Site ResponsibilityCleanup of this site is the responsibilty of federal and state governments.
NPL Listing HistoryThis site was proposed to EPA's National Priorities List of the most serious uncontrolled or abandoned hazardous waste sites requiring long-term remedial action on March 8, 2004. The site was finalized on the National Priorties List on July 22, 2004.
Threats and Contaminants
Exposure to higher than average levels of arsenic occur mostly in the workplace, near hazardous waste sites, or in areas with high natural levels of the element. At high levels, inorganic arsenic can cause death. Exposure to lower levels for a long period of time can cause discoloration of the skin and the appearance of small corns or warts.
Lead exposure is one of the most serious health concerns in the United States. Lead levels considered safe 20 years ago are now recognized to cause "subclinical poisoning" that affects red blood cells, kidneys, bones, reproductive organs, and the nervous system. All effects may occur without overt physical symptoms.
Recent research has shown that lead is toxic. Of particular concern are lead exposures in children and pregnant women. Blood lead levels as low as 10-15 micrograms/100 c.c. (ug/dl), both before and after birth, are related to delayed mental development, lower IQ, hearing deficits, speech and language handicaps, and poor attention span in children.
Contaminant descriptions and risk factors are available from the Agency for Toxic Substances and Disease Registry, an arm of the CDC.
In August, 1985, in response to a request by the Pennsylvania Department of Environmental Protection (PADEP) and Heidelberg Township, EPA initiated a removal action to excavate and dispose of approximately 2,400 cubic yards of arsenic and lead contaminated waste material. EPA removed contaminated soil from three residential properties north of West Ryeland Road. Arsenic and lead contaminated soil was found at the surface to depths greater than two feet.
In July 2001, EPA assessed the site and found high levels of arsenic up to 26,000 mg/kg and lead up to 36,000 mg/kg in surface and sub-surface soils. EPA removed 4,470 tons of contaminated soil off site for disposal. In 2002, more soil sampling showed high levels of arsenic on three of the properties north of West Ryeland Road. Test trenching and sampling identified arsenic contamination up to 44,000 mg/kg at depths of up to seven feet below ground surface. Two feet of contaminated soil was excavated and replaced with clean fill.
EPA signed a Record of Decision in January 2006 to permanently relocate three families, excavate and dispose of approximately 94,000 tons of soil and remove contaminated sediments from down gradient areas.

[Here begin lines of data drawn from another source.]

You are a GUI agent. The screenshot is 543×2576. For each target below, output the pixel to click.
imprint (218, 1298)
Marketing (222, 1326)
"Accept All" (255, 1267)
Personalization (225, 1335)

Soil excavation began in the summer of 2006 and was completed in August 2009.
Contaminated soils have been removed and disposed of in off-site permitted landfills. Restoration of properties affected by the clean-up is complete. Phytoremediation using hyper arsenic accumulating Chinese brake ferns to uptake and remove arsenic in contaminated shallow soil along the spring fed creek is underway and has been shown to be effective at this site. Phytoremediation will continue for up to 4 years depending on results. A groundwater RI/FS is in progress.